4

My cousin once went on a date with a girl that I am currently dating. I'll be explicit, it was one date, and nothing happened. The girl that he went on a date with was mine and my now ex-girlfriend's friend.

After the date my cousin became very clingy and attached to the girl, and after several advances she politely asked him to stop and told him that she was not interested. He continued his advances for quite some time, and even came to my ex-girlfriend and I to ask us to ask him to stop.

After about 4 years of dating, my ex-girlfriend and I broke-up, but the girl who my cousin dated remained my friend. She helped me through a very hard time in the 3 months after our break-up, and we ended up becoming a "thing" afterwards. We've now been dating for 4 months. The date that she went on my cousin at this point had happened over 12 months ago.

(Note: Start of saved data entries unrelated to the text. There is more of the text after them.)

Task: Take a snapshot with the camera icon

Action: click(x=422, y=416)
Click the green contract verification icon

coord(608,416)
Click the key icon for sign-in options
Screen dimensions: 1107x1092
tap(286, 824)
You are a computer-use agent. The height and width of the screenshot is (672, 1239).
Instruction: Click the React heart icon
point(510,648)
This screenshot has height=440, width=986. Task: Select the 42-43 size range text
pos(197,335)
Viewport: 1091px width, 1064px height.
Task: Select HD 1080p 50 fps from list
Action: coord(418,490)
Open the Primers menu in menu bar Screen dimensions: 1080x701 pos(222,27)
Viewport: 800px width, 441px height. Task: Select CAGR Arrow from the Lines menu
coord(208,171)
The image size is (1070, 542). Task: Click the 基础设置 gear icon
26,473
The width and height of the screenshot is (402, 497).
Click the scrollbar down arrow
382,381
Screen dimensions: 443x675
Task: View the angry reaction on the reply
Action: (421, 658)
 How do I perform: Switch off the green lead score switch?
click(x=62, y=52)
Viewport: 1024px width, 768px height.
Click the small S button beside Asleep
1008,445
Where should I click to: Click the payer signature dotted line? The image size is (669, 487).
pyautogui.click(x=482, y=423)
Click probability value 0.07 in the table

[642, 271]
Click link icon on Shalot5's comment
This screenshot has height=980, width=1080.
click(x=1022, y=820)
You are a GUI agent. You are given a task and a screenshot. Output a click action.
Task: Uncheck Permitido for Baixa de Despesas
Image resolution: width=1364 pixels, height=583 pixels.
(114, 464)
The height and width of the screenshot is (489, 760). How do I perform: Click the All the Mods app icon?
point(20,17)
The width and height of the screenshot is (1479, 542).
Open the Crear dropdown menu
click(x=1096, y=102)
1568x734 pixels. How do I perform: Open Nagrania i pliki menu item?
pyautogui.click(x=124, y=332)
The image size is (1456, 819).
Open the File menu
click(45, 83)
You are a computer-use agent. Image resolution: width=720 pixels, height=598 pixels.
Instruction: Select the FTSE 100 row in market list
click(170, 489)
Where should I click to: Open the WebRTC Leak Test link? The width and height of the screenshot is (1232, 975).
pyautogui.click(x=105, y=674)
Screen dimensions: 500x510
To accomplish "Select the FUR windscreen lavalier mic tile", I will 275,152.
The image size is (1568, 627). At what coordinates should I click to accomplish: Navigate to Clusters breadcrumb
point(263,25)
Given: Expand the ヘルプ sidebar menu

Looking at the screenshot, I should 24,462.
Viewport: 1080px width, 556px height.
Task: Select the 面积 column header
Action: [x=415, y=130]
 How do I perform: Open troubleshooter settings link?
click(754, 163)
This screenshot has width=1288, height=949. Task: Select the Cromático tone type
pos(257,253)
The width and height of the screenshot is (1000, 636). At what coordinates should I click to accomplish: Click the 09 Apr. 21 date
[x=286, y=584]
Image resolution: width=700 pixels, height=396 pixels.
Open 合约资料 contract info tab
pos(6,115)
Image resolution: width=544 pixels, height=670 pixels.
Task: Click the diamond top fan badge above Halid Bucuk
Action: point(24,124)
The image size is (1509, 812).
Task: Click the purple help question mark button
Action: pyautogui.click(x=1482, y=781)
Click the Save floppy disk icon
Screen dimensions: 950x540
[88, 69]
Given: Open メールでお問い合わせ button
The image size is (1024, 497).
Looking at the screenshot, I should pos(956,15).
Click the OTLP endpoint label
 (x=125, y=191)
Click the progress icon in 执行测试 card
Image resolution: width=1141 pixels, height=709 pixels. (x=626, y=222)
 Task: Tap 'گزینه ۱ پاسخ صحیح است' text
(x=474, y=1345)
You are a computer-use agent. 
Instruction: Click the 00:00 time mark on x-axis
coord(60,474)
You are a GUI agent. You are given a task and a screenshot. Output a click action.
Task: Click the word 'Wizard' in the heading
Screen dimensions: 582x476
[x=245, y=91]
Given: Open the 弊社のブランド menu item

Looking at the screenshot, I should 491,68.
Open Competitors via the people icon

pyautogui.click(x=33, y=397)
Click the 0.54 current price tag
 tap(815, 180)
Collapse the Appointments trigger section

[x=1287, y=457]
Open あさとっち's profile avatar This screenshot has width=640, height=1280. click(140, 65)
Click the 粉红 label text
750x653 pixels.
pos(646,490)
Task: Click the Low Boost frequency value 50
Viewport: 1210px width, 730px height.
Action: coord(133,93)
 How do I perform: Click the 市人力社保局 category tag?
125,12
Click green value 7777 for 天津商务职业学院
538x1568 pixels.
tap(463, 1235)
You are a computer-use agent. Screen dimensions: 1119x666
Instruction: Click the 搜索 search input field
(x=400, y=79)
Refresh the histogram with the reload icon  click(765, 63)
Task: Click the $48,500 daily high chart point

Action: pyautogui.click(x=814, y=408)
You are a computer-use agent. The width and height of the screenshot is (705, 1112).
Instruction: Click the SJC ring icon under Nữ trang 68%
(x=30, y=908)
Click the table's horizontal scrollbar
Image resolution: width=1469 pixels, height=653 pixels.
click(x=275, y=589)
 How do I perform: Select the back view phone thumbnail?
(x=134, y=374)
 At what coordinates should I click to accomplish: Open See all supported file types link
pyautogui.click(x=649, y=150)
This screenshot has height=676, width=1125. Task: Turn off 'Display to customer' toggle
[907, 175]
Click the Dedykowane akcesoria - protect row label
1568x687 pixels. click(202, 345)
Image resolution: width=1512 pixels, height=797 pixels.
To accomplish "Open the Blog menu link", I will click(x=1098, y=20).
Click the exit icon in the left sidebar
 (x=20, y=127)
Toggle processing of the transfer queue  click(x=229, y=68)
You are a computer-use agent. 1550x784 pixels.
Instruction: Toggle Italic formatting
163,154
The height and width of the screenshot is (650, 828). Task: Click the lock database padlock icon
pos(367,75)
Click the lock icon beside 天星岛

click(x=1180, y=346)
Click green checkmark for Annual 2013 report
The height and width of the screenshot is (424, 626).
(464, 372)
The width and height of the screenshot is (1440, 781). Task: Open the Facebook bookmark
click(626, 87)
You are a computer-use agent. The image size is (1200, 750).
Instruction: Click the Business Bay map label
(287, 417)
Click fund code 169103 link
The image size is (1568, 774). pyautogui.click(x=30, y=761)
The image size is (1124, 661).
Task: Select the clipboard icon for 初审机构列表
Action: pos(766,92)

I recently came to realize that my cousin has been telling my family that this girl that I've been introducing to them is his "ex-girlfriend", although that's 100% not true. Up until I heard this, I had not cared what my family thought of the situation or what he told them, but since he is making their one date out to be much more than it really was, it has caused my girlfriend and I some frustration. Ultimately, we don't care since we are confident in our relationship and ourselves, but we don't want people to have the wrong idea/information.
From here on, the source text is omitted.